* Problem to work on *
Search the records for the string "computer", and show each line where it appears.

====

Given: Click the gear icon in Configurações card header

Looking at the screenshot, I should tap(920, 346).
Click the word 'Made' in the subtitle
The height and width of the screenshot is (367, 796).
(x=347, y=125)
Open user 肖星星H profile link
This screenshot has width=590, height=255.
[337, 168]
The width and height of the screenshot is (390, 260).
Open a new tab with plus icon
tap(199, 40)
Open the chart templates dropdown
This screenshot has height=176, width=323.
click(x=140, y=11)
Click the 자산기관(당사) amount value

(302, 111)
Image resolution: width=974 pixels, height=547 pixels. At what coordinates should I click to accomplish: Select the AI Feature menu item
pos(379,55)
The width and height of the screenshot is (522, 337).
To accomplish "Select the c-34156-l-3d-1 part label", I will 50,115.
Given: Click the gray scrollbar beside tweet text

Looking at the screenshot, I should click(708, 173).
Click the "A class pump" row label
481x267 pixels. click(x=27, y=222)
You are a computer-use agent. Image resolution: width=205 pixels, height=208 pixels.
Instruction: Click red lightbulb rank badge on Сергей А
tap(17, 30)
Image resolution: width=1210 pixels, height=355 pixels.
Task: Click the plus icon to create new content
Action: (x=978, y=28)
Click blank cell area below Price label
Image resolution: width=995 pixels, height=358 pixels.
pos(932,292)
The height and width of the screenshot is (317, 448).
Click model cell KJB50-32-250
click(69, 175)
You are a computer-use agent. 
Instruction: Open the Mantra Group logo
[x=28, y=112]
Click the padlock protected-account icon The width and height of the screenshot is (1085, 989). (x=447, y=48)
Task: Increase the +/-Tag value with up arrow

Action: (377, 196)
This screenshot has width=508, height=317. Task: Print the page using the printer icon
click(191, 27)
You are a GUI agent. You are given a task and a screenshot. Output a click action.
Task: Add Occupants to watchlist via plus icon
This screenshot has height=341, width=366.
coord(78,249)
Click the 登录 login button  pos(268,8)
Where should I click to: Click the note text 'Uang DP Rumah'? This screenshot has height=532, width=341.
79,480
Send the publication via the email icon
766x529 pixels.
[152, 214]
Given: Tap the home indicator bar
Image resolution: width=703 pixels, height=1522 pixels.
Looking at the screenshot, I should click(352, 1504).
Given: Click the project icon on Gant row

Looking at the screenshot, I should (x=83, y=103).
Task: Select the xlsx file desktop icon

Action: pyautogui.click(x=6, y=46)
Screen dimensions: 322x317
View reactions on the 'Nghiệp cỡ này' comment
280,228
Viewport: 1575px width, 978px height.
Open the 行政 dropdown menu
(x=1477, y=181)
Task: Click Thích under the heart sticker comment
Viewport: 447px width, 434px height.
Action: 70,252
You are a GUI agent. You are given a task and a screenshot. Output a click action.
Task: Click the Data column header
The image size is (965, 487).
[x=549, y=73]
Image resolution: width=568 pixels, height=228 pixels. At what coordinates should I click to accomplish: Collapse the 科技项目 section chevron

====

* Your solution *
You are a computer-use agent. Image resolution: width=205 pixels, height=208 pixels.
You are a computer-use agent. 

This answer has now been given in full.